Capacity Building sebagai Strategi untuk Mewujudkan
Pemerintahan yang Baik (Good Governance)
Capacity
building atau pengembangan kapasitas pada dasarnya merupakan parameter strategi
bagi terwujudnya good governance. Dari sekian elemen capacity building
yang telah dijelaskan dimuka, khususnya dalam pengembangan otonomi daerah di
Indonesia, maka elemen-elemen yang nampaknya mendesak untuk segera diperbaiki
adalah;
1)
Pengembangan Visi dan Misi Daerah
dan Institusi Pemerintah Kabupaten/Kota.
Untuk saat
ini nampaknya belum ada kejelasan mengenai ke mana kabupaten/kota sebagai
daerah dan institusi dikembangkan. Dengan kata lain, visi dan misi kabupaten/kota
sebagai daerah dan institusi belum terumuskan secara tegas dan jelas. Visi dan
misi masih disalah artikan sebagai motto, sesanti atau slogan
pembangunan seperti tertulis di spanduk-spanduk pemerintah atau di
atap-atap genting penduduk, dan kalaupun tidak, masih berhenti dalam tataran
filosofis saja. Padahal visi pada dasarnya merupakan mental model masa
depan, cara pandang ke depan kemana instansi pemerintah harus dibawa agar dapat
eksis, antisipatif dan inovatif. Demikian pula visi juga tidak boleh terlalu
abstrak, tetapi benar-benar bisa dibayangkan bentuknya (imaginable), bisa
dijangkau dan terukur (tangible) dan lebih penting benar-benar
diinginkan (desirable). Untuk mewujudkan visi tersebut, pemerintah
daerah harus punya misi yang jelas pula. Pernyataan misi membawa organisasi
pada sebuah fokus, misi menjelaskan bagaimana melakukannya (LAN, 2000: 1).

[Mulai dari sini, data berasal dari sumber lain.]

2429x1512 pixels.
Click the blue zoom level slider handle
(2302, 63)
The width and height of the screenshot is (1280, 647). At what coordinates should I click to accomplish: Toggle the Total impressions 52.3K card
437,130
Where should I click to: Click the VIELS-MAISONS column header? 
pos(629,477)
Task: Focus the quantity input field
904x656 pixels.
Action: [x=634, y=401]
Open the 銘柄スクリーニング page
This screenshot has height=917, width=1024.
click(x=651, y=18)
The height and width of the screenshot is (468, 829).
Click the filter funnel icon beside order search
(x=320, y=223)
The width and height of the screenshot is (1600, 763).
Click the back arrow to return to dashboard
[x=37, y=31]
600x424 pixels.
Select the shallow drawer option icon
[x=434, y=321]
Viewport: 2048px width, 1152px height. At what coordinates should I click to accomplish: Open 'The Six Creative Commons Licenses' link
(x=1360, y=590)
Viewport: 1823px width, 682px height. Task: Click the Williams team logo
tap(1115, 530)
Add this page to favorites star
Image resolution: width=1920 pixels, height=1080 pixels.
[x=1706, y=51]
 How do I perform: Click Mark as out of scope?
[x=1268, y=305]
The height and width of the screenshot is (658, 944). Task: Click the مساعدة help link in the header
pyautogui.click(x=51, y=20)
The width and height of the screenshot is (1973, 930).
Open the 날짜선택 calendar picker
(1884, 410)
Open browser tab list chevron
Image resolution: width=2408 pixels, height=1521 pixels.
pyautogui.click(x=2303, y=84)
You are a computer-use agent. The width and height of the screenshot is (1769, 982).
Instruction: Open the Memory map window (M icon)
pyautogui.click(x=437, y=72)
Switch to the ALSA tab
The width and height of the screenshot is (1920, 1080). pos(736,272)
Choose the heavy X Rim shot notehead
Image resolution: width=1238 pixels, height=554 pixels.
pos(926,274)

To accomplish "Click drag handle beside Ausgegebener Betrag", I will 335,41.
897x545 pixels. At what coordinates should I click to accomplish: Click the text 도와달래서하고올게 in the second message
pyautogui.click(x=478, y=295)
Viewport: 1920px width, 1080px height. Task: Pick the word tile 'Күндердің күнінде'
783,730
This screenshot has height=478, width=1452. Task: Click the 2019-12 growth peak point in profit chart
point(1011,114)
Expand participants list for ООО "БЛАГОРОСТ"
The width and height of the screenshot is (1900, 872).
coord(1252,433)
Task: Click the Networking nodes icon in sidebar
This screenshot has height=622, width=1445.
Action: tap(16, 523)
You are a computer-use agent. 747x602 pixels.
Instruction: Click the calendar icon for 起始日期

Ibarat jalan, misi merupakan jalur yang harus dilalui agar tujuan dan sasaran
organisasi dapat dilaksanakan, misalnya mempertimbangkan apa (what) yang akan dilakukan dan kapan (when) dilakukan.
Agar
bidang-bidang strategis yang akan dikembangkan oleh daerah dalam rangka
mencapai kejelasan visi dan misi tersebut nampak jelas, maka yang bisa
dilakukan oleh pemerintah daerah yaitu;
1)
menggali sebanyak mungkin informasi mengenai capacity dan resouces
yang dimiliki daerah, baik informasi dari dalam maupun luar organisasi,
2)
menyusun; Rencana Strategis Daerah Kabupaten/Kota, dan Rencana Strategis
Insitusi Pemerintah Kabupaten/Kota.
Di samping
dua hal di atas, yang tidak kalah penting adalah mewujudkan kepemimpinan yang
'visioner'. Yakni pemimpin yang mampu melihat jangkauan ke depan yang berskala
lokal, nasional maupun global. Banyak contoh terungkap di media masa kita
seorang pemimpin daerah yang baru saja dipilih, belum mengetahui program kerjanya
ketika ditanya langkah selanjutnya, dengan alasan baru diangkat atau dilantik
sementara program akan 'dipelajari' kemudian. Ini menunjukkan contoh pemimpin
yang tidak visioner. Kalau kita ambil contoh perbandingan, awal Oktober lalu di
negara bagian AS, California seorang
gubernur terpilih, Schwarzenegger, yang berhasil menggeser Gubernur Gray Davis,
tidak saja memiliki visi dan misi yang kuat sebagaimana ditunjukkan di setiap
kampanyenya, tetapi juga menguasai berbagai persoalan penting yang dihadapi
California, meskipun dia berlatar belakang aktor Hollywood. Pentingnya visi dan
misi ini sangat ditekankan dalam rangka pemilihan presiden, gubernur, dan
bupati di Indonesia. Hal tersebut memberikan gambaran bahwa visi dan misi
merupakan hal yang sangat penting dalam mencapai suatu tujuan tertentu.
2)
Penguatan Kelembagaan Pemerintahan
(institutional strengthening).
Dalam
Rencana Strategis lnstitusi Pemerintah, bidang-bidang strategis yang harus
dikembangkan sangat menentukan jenis dan jangkauan kebijakan tahunan,
semesteran, triwulan atau bulanan yang perlu dikembangkan. Dalam perencanaan
strategis formal berkaitan dengan tiga tipe perencanaan; strategic plans,
medium-range programs dan short-range budgets and operating plans. Yang
perlu diperhatikan dalam hal ini antara lain tipe,jumlah serta kualitas
institusi pemerintahan yang diperlukan, jenis dan tingkat managerial skills yang
dibutuhkan termasuk tipe kepemimpinannya, dan sistem akuntabilitas publik serta
budaya organisasi pemerintahan. Withtaker (1995:11) mengemukakan "strategic
planning is concerned with both the definition of goals and objectives for an
organization and the design of functional policies, plans and organization
structure and systems to achieve those objectives". Dengan kata lain,
pembenahan kelembagaan harus didasarkan kepada kebutuhan pengembangan
bidang-bidang strategis sesuai sasaran dan tujuan yang telah dirumuskan dalam
Rencana Strategis Daerah dan Institusi Pemerintah Kabupaten dan Kota. Dengan
demikian dimensi yang perlu dikembangkan dalam penguatan kelembagaan meliputi :
(1) pengembangan kebijakan, (2) pengembangan (network) organisasi, (3)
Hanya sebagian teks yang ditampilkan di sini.